Authors :
Presenting Author: Victoria Riley, PhD – Cincinnati Children's Hospital Medical Center
Lilian Jerow, BS – Cincinnati Children's Hospital Medical Center
Mary Dusing, BS – Cincinnati Children's Hospital Medical Center
Candi LaSarge, PhD – Cincinnati Children's Hospital Medical Center
Steve Danzer, PhD – Cincinnati Children's Hospital Medical Center
Rationale:
Tuberous Sclerosis Complex (TSC) is an mTORopathy that is characterized by the formation of dysplastic cortical lesions. These lesions are believed to underlie epilepsy, affecting 90% of TSC patients. The major phenotypes of TSC, including dysplastic lesions, are often caused by “second hit” mutations in Tsc1 or Tsc2 wherein germline loss of one allele is followed by a second somatic mutation or loss-of-heterozygosity affecting the second allele, creating focal knockout (KO) lesions surrounded by heterozygous cells. Whether heterozygous tissues alter the pathogenicity of focal KO lesions is not known. To explore this question, we created a mouse model to produce focal loss of Tsc2 among excitatory neurons on either Tsc2 wildtype or heterozygous backgrounds.
Methods:
Tsc2fl/fl mice, in which loxP sites flank exons 2-4 of the Tsc2 gene, were crossed to a CRE recombinase (CRE) deleter line to generate Tsc2fl/- mice.
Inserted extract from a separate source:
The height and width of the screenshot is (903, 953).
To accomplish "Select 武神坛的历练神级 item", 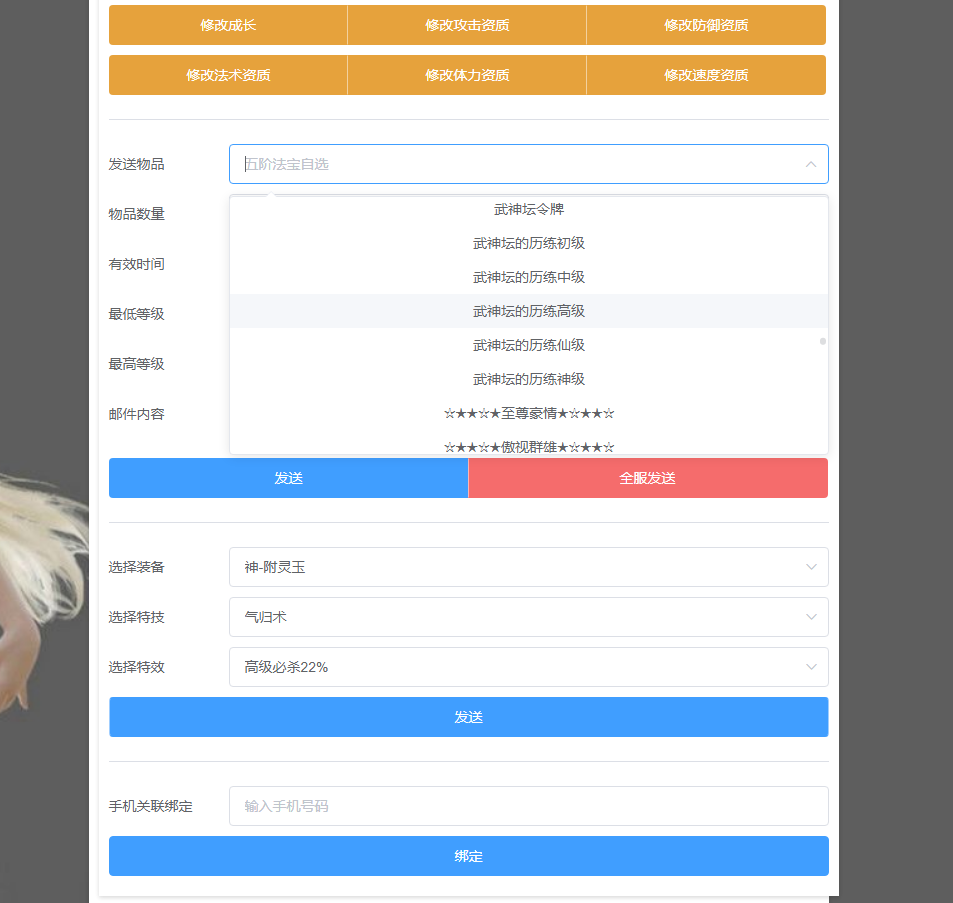I will click(x=528, y=380).
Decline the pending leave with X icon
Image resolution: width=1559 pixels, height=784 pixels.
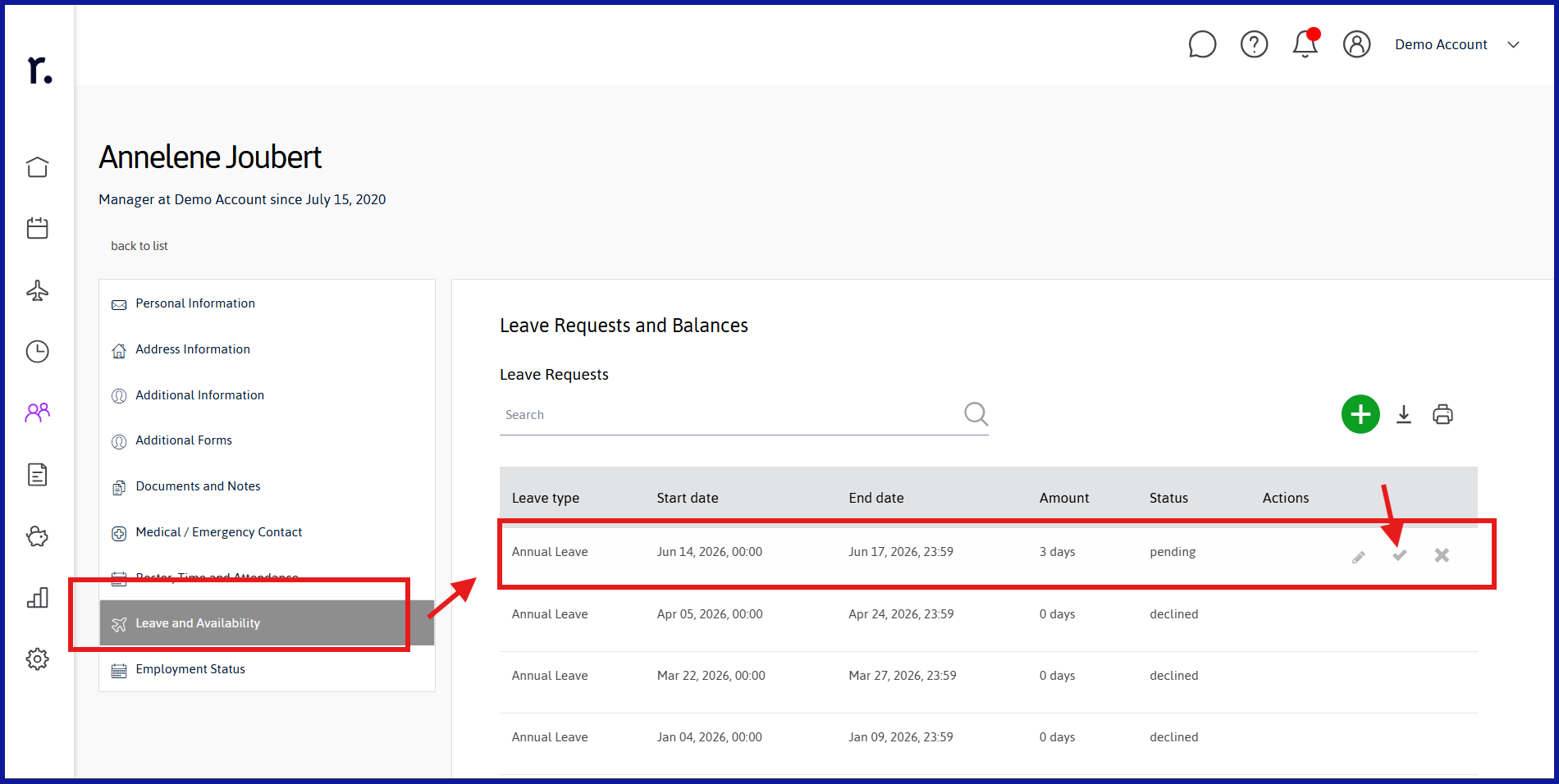[x=1442, y=555]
When bred, mice can be produced that mimic TSC pathogenesis, wherein mice lose one copy of Tsc2 early in development (in this case in the germline) while the second allele can be deleted later in life using CRE. For the present study, mice were generated with a germline heterozygous mutation in Tsc2 with either a wildtype (Tsc2wt/-) or CRE-inducible second allele (Tsc2fl/-). To further mimic TSC, Tsc2fl/- mice were injected intracortically at postnatal day two with AAV9-CaMKII-CRE-mCherry (Tsc2AAV9) to generate focal lesions with total Tsc2 inactivation in both alleles among infected cortical excitatory neurons. Mice were monitored by video-EEG to assess seizure frequency and severity. Results:
Tsc2wt/- mice were healthy and did not develop seizures when regions with total Tsc2 loss were not present. When injected with AAV-CRE, Tsc2 inactivation in focal areas of the cortex resulted in lesions of variable size (1.178 ± 0.343 mm3) and seizures in 50% of mice (N = 12). Seizure onset was on average 4.14 ± 1.65 days after EEG implantation (N = 5) with a frequency of 4.38 ± 0.77 seizures per day (N = 6). Seizures had an average duration of 36.74 ± 3.89 seconds (N = 4) with a Racine score of 4.45 ± 0.19 (N = 4).Conclusions:
We have developed a model of TSC that recapitulates the genetic condition of patients. This model is useful as it mimics the exon deletion strategy used commonly in previous TSC research and enables the loss of identical mutations at different time points in development. Importantly, our mouse model does not have seizures in the absence of focal regions of Tsc2 loss, but does have seizures when knockout lesions are present, affirming that seizure activity requires full Tsc2 inactivation. In the future, studies will include the examination of focal cortical Tsc2 null lesions on different genetic backgrounds, such as germline heterozygous and wildtype backgrounds. How and if seizures differ depending on genetic background and the influence that the heterozygosity of Tsc2 may have on TSC pathogenesis remains to be determined.Funding:
This work was funded by RO1NS065020 and RO1NS062806.